I saw the patient standing near the door of the unit, watching me and shifting from foot to foot. This in itself wasn’t unusual. At our forensic hospital some of the most seriously ill patients have behaviors that are stranger than this if not overtly bizarre. As I was leaving the unit, he approached me, which also wasn’t unusual. Although I wasn’t the ward psychiatrist, a patient might approach a stranger to find out what that person is doing on the unit or just to say hello if the patient knows you from a previous court-ordered evaluation.

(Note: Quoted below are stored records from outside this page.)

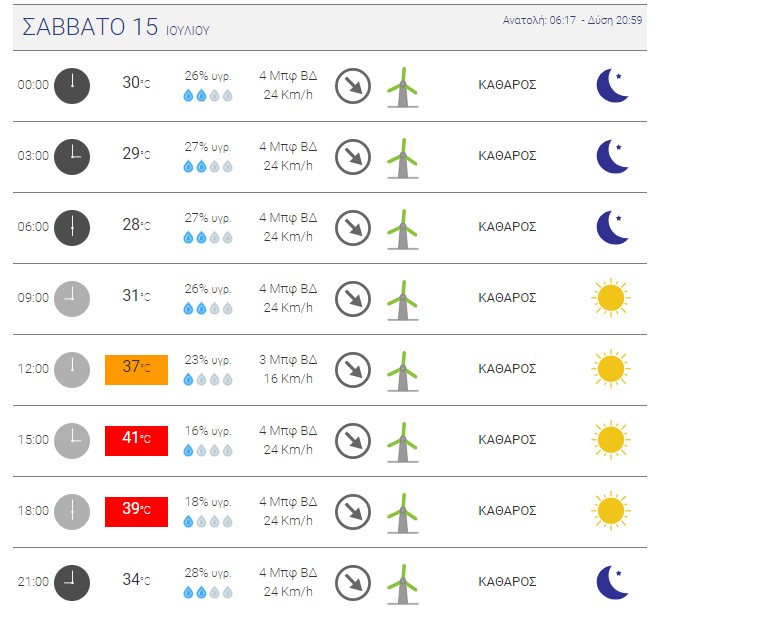This screenshot has width=757, height=617.
Task: Click the 28°C temperature at 06:00
Action: pyautogui.click(x=136, y=225)
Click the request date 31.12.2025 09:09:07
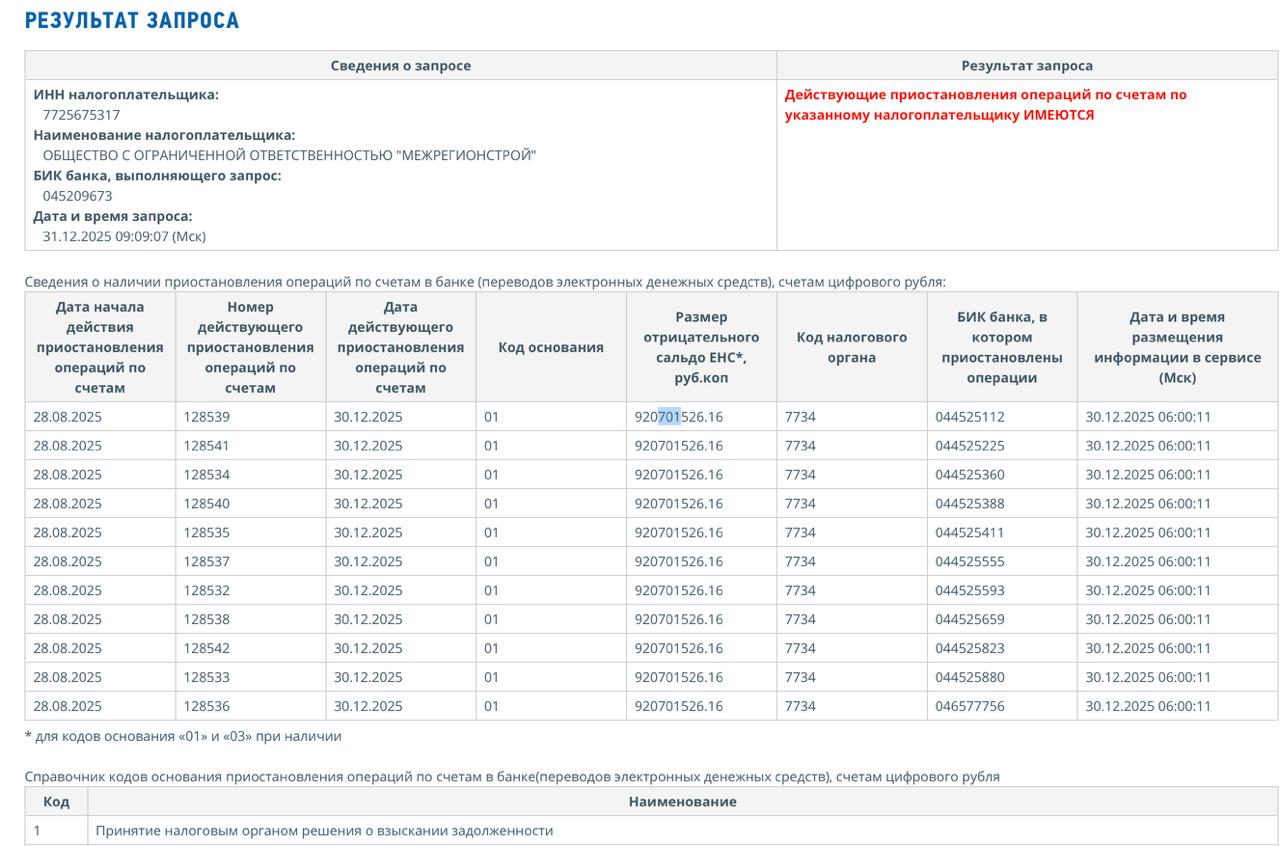This screenshot has width=1280, height=846. 124,236
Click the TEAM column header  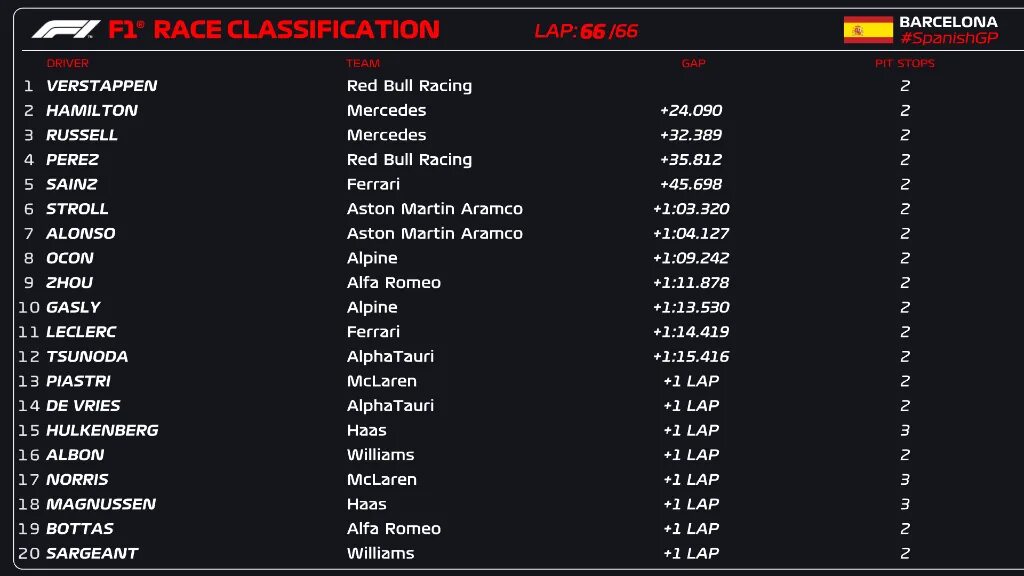tap(363, 63)
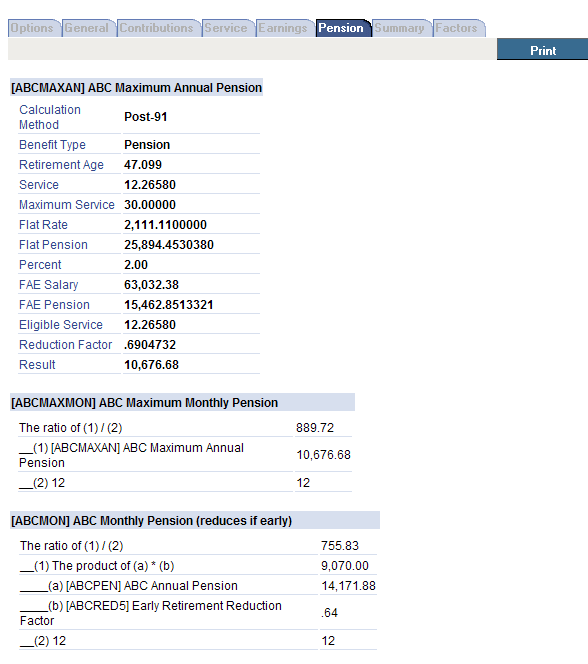
Task: Select the Result value 10,676.68
Action: [152, 365]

I wasn’t expecting him to hit me in the face, twice. My glasses flew off; my head flew to the side, but I was still able to immediately shout for help to the nurses within the station. As soon as the attack began, it stopped. He calmly dropped his hands and walked quietly away. The nurses quickly moved between the two of us, a calming human shield. My initial reaction was anger. I didn’t know this patient, wasn’t his doctor, and had had no previous negative interactions with him. It just wasn’t fair!
"We’ve all been there," my friends and colleagues said later. And this was true; off the top of my head, I counted at least five psychiatrists I knew over the years who had been assaulted by patients. That’s probably an underestimate, given how long it’s been since my residency and my time working in an emergency department.

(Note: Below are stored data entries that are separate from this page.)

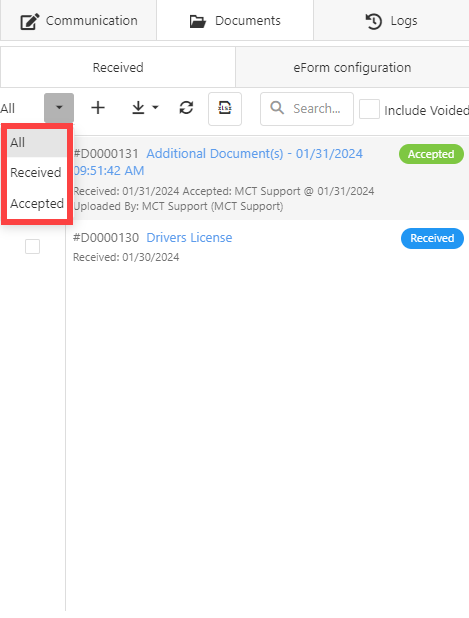Open the Drivers License document link

pos(189,238)
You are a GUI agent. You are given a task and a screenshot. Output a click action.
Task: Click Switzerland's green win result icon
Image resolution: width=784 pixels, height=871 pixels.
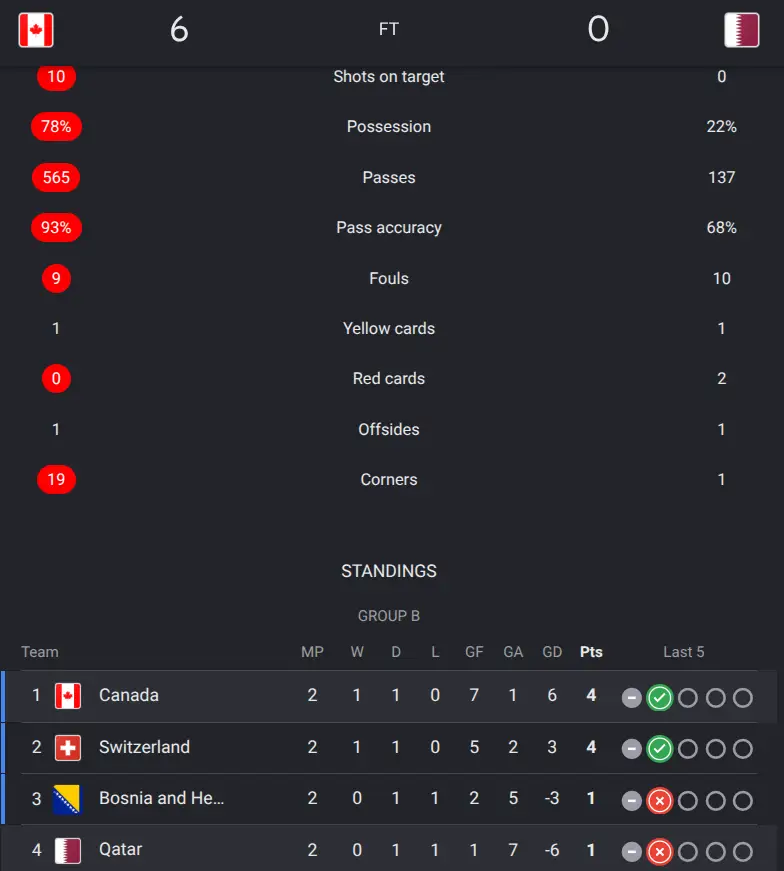pos(660,749)
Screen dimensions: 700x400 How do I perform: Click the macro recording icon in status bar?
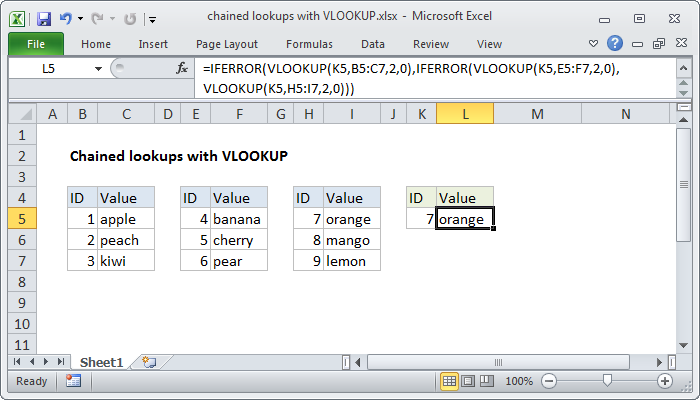point(73,381)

Still, I consider myself fortunate. I was bruised but not significantly injured, and it could have been worse: a dislocated jaw, a broken nose, a skull fracture, or even homicide. A casual Google search limited to the last 2 months turned up news stories about injuries like this inflicted on staff in state psychiatric facilities in at least five other states, and most of these stories commented on the increasing frequency of patient-on-staff assaults. Some states have even proposed legislation to make patient-on-staff assaults a felony offense regardless of the level of injury.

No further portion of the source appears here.